> Problem statement: Can you copy the passage on deciding which claims deserve attention from "However, deciding what" to "and vice versa."?

> Document:
At the end of the day, you have finite mental resources, and those resources are better spent on questions that actually warrant attention rather than wasting them on claims that have been thoroughly debunked or are so implausible they’re not worth serious engagement.
However, deciding what deserves consideration requires judgment. And judgment can be wrong. The thing you dismiss as obvious nonsense might turn out to be correct. The consensus you trust might be mistaken. History is full of ideas that were once dismissed as ridiculous but later proved true, and vice versa.
This doesn’t mean you should treat all claims equally. It means you need a process for filtering. Criteria that let you distinguish between “this challenges my assumptions in a productive way” and “this is pointless.”
Closed Mind
A closed mind doesn’t just reject bad ideas, it rejects all ideas that contradict what it already believes. It treats existing beliefs as sacred, immune to revision, and interprets every challenge as an attack rather than an opportunity to refine understanding.

> Information provided:
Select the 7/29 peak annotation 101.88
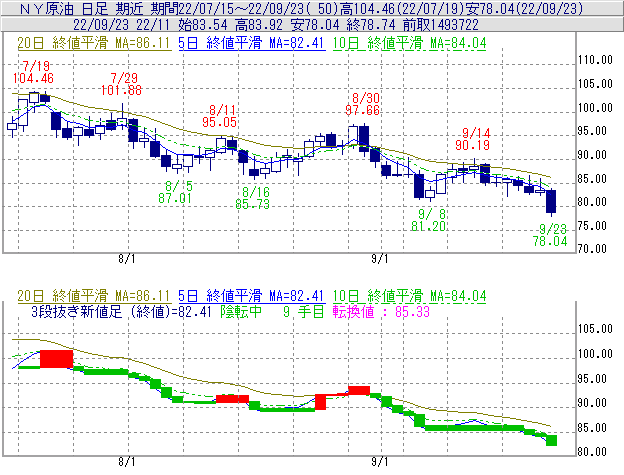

> Solution to this task:
However, deciding what deserves consideration requires judgment. And judgment can be wrong. The thing you dismiss as obvious nonsense might turn out to be correct. The consensus you trust might be mistaken. History is full of ideas that were once dismissed as ridiculous but later proved true, and vice versa.